O envolvimento da comunidade artística local, a atração de nomes nacionais e internacionais e a partilha de experiências na produção cultural são linhas orientadoras da programação que o Cine-teatro Louletano leva à cena até dezembro, disse a organização.

A diretora municipal de Cultural da Câmara de Loulé, responsável pela programação do Cine-teatro Louletano, explicou à agência Lusa que a estratégia desenhada para esta temporada “segue as linhas de atuação que se têm vindo a construir nos últimos anos” e que apostam numa “programação diversificada, para vários tipos de público, que consiga ligar e inquietar”.

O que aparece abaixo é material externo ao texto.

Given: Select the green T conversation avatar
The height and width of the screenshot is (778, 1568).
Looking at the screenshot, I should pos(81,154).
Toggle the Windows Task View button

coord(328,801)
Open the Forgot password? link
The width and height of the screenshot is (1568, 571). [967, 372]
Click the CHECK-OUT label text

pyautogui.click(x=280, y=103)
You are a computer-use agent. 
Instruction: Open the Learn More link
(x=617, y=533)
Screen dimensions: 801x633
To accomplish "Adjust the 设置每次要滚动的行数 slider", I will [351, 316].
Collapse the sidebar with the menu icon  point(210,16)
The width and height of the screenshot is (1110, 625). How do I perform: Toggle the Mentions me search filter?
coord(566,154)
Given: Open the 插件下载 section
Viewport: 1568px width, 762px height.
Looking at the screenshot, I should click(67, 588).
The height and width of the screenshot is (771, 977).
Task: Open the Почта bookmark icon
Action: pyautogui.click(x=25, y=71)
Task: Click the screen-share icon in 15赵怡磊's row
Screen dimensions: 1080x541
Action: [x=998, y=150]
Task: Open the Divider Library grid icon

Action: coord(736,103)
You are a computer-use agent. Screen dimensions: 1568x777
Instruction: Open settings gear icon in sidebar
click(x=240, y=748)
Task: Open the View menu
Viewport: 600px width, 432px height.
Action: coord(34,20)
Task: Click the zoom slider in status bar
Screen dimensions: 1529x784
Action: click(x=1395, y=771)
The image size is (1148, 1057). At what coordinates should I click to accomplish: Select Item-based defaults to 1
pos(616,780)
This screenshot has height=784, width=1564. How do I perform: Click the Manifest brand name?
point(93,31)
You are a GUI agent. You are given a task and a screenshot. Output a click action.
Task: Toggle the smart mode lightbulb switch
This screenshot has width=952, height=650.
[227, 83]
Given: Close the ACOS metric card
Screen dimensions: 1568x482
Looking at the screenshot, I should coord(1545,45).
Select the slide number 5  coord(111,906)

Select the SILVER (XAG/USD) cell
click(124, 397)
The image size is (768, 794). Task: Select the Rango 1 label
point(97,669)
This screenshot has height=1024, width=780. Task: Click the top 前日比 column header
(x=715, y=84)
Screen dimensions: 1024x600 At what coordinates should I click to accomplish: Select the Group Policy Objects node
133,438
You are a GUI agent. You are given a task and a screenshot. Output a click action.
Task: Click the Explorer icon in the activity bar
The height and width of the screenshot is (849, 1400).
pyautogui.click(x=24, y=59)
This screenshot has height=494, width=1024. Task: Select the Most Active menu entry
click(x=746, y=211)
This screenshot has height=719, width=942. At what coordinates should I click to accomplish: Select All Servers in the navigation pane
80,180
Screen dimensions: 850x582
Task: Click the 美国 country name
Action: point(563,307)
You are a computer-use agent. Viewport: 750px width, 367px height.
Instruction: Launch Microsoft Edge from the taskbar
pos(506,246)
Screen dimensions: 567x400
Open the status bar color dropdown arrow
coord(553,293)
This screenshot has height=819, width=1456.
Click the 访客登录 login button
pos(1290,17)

“São as duas palavras-chave da nossa programação: ligar público e artistas, ligar artistas com artistas, e desafiar esses artistas a fazer coisas diferentes, com encomendas, também com uma programação muito marcada por coproduções, o que para nós é muito interessante, porque num espaço destes também o primeiro foco deve ser o apoio à criação”, justificou a diretora municipal de Cultura de Loulé, Dália Paulo.

A programação não esquece também uma linha que tem sido trabalhada “com alguma consistência e continuadamente, que é a arte para a infância” e que “coloca a sala do Cine-teatro Louletano em contextos e dimensões nacionais e internacionais”, precisou Dália Paulo.

“E trazer nomes que estão nessas cenas internacional, como o Tim Bernardes [18 de setembro] ou o Jack Broadbent [23 de novembro], que vêm pela primeira vez ao sul do país, é colocar essa sala também nesse mapa um bocadinho mais internacional e colocar o Algarve, acima de tudo, nessas rotas internacionais também”, sustentou.

Estas linhas gerais vão-se depois “especificando em cada área artística, desde a dança, ao teatro, à música e à performance”, mas “sobretudo nos cruzamentos artísticos”, exemplificou, apontando uma colaboração que qualificou como “improvável”, na qual o pianista Mário Laginha “vai fazer uma peça de teatro musical ao vivo, com a companhia João Garcia Miguel, logo no primeiro mês desta segunda temporada, em setembro, que é a “Medeia”, de Eurípedes [27 de setembro]”.

“Dou-lhe o exemplo de um espetáculo desta temporada que reflete um bocadinho isso, numa encomenda que foi feita e que liga o Grupo Coral Infantil de Loulé a um coletivo que eu diria ‘de luxo’, com Sérgio Godinho, Ana Bacalhau, Vitorino e Jorge Benvinda, que vão reinventar e celebrar as canções tradicionais ligadas ao nosso imaginário infantil [22 de setembro]”, acrescentou Dália Paulo, referindo-se ao projeto Canções de Roda.

Dália Paulo destacou também a coprodução entre “duas companhias profissionais sediadas no concelho” do distrito de Faro, como “a Mákina de Cena e a Folha de Medronho”, que vai estrear um espetáculo chamado “encanecer”, num “diálogo com quem está a criar no concelho”, disse.

Entre as parcerias, destaque também para uma colaboração com o Festival de Marionetas e Outros Comeres (FOMe), que leva espetáculos a “espaços não convencionais, na rua e em cafés”, e que representa um “complemento” ao que se vai “desenvolvendo com arte para a infância e de aproximação aos públicos mais novos”, salientou.

Questionada sobre o investimento que a autarquia faz com esta programação, Dália Paulo cifrou-o em dois milhões de euros anuais, mas frisou que esta verba “inclui o apoio às associações culturais do concelho” e considerou que o montante “não é pesado”, tendo em conta o retorno e que permite que a “área cultura seja um foco de atração ao concelho”.